I know this is old but did anyone manage upload these? Mark and Dr Frick offered to do it for him. The thread dried up in 2009 before it started again in 2011, but then there was no mention of it again.
I've heard that doodlebug story as well, it was probably a whistling bomb that was designed to instil more fear and demoralisation in the population. Most bombs naturally whistle but the Germans made alterations to enhance the effect.
Wirral was covered in decoy sites Meols, Thurstaston, Hoylake, Brimstage as well as Burton Marsh. The control bunkers are still extant except for Brimstage.
I believe there was a decoy site on Bidston moss, at the end of the war german prisoners were used to fill in bomb craters there and we used to pester them for badges.which we found could be obtained for a cigarette.

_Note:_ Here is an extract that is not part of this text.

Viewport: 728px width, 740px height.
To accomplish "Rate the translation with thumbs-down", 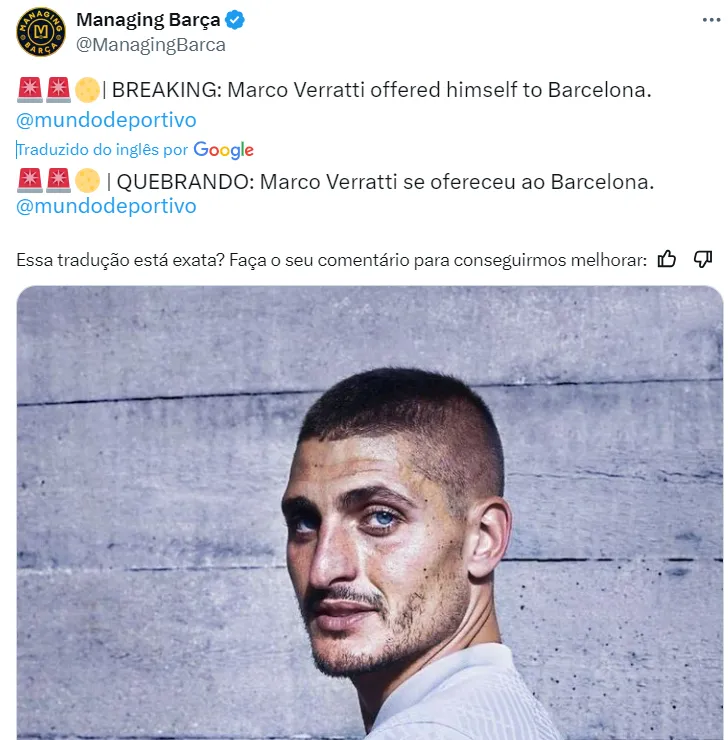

I believe there was a decoy site on Bidston moss, at the end of the war german prisoners were used to fill in bomb craters there and we used to pester them for badges.which we found could be obtained for a cigarette.
Do you still have any of the badges joney? Would love to see them.
Upon reading this I was looking up sounds of the bombs from the war (I didn't know they whistled) and came upon this video of the old air raid sirens....
This is quite a haunting sound, very eerie, cannot imagine what it was like with bombs whistling through the air and the sound of the devastation and destruction all around.
Strange enough and i'm being totally honest here, yesterday (Wednesday 6th January 2021) at 10am sharp for about 30 seconds I heard these sirens. They were faint but very clear.
Having survived the blitz, for many years after the war if I heard a siren of any sort my scalp used to prickle as though my hair was trying to stand on end .
Strange enough and i'm being totally honest here, yesterday (Wednesday 6th January 2021) at 10am sharp for about 30 seconds I heard these sirens. They were faint but very clear.
Managed to confirm that Cammell Laird test their siren the first Wednesday of the month.
Strange enough and i'm being totally honest here, yesterday (Wednesday 6th January 2021) at 10am sharp for about 30 seconds I heard these sirens. They were faint but very clear.
Managed to confirm that Cammell Laird test their siren the first Wednesday of the month.
Strange, not heard it before, must be with the lack of traffic on the roads.